子供向けの電動バイクも製造するTRS Motorcycles
子供向けの電動バイクも製造するTRS Motorcycles

 ちなみに、TRSで発売している電動バイクが、なぜ子供向けだけなのか訪ねたところ、「音もなく、やけどの心配もないし、出力量も調整出来るから家の庭で練習ができる。子供たちは最初は電動バイクから乗り始めるのがいい」とのことです。

 ただ「大人向けのもっと出力量の大きい電動トライアルバイクとなると値段も高くなっちゃうし出力もいまいちになってしまうよね」と言います。

 そこで、車やバイクがどんどんが電動化するけどどう思うか尋ねてみたところ、以下のように話します。
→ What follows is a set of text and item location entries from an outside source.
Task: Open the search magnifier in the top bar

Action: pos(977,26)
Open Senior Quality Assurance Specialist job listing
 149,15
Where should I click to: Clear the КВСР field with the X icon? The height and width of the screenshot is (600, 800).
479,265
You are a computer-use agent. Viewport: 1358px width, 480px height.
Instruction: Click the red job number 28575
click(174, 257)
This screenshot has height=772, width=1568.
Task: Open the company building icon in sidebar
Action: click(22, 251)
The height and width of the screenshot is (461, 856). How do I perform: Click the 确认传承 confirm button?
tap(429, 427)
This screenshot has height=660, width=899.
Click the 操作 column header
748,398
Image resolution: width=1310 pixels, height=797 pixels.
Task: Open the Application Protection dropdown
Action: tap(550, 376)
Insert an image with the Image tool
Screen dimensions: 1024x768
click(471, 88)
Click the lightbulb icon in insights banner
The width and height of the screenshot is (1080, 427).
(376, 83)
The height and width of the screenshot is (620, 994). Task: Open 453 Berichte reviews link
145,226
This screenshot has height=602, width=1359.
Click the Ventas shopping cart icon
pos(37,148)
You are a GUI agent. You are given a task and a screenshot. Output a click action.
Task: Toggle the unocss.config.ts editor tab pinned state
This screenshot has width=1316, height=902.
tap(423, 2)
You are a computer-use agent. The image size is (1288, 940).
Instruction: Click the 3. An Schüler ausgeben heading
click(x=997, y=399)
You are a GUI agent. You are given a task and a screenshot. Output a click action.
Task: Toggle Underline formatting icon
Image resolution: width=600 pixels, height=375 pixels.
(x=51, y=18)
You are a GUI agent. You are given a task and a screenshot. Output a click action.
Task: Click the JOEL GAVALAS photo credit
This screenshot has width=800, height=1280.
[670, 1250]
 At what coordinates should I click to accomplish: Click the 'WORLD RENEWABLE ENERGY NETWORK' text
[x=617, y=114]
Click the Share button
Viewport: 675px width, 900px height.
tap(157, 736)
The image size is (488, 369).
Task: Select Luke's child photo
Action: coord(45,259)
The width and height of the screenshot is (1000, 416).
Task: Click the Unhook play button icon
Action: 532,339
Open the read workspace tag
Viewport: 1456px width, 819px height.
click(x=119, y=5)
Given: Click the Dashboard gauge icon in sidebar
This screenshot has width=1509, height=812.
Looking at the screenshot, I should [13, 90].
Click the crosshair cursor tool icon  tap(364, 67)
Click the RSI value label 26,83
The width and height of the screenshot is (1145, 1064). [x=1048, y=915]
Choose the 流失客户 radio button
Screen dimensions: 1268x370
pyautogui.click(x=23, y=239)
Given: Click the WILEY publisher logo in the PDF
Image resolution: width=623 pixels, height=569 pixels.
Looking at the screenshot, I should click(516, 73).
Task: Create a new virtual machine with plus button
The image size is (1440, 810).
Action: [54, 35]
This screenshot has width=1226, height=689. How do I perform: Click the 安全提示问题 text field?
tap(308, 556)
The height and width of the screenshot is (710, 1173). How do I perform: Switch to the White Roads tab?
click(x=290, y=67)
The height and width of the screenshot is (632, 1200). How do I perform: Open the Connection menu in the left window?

「将来の事はわからないけど 色んな問題があるよね。チャージがどこでもできるのか、バッテリー価格も高い。もしバッテリーが壊れたらもっとお金がかかるよね 自然環境のために汚染を減らす目的だと思うが、電動でも電力が必要になるけどねと。また、トライアル世界選手権にも電動クラスがあるけど、今のところ参戦は考えいません」。

 実はタレスさん、少し日本語を知っていたのでなぜ日本が好きなのか聞いてみると、とある日本人男性(トライアルファンの一人)にタレスさんが16歳の時にイタリアで出会ったそうで、当時タレスさんは日本に住みたかったらしいです。

 ただ世界戦と同じタイミングで日本の国内戦もあるから、実現は出来なかったらしく、たくさんの可能性があるから、毎年日本に行っていたそうです。初めて日本に行った時は17日滞在し、英語も日本語も話せず 右も左もわからなかったけど、日本人はとってもいい人たちだよねと言っていました。今年も世界選手権日本グランプリが中止になってしまったことを残念がっていました。ちなみにタレスさんは、カタルーニャ語・スペイン語・英語・フランス語・イタリア語も話せるんです。

アパレルも自社でデザインするTRS Motorcycles
アパレルも自社でデザインするTRS Motorcycles

 更に新しいバイクが生み出されるデザイン室も見せていただき、ハンドメイドでバイクデザインやパーツの設計をしていました。またウエアやヘルメットにいたるまでのデザインもここで行われています。

 アパレル関係は、別の会社に委託しているのかと思っていたのですが、ブランドイメージが統一されていたので納得しました。特別に私もグッズ、いただいてしまいました! ブランドカラーの黄色が素敵です。

 最後に今後の目標を聞いてみました。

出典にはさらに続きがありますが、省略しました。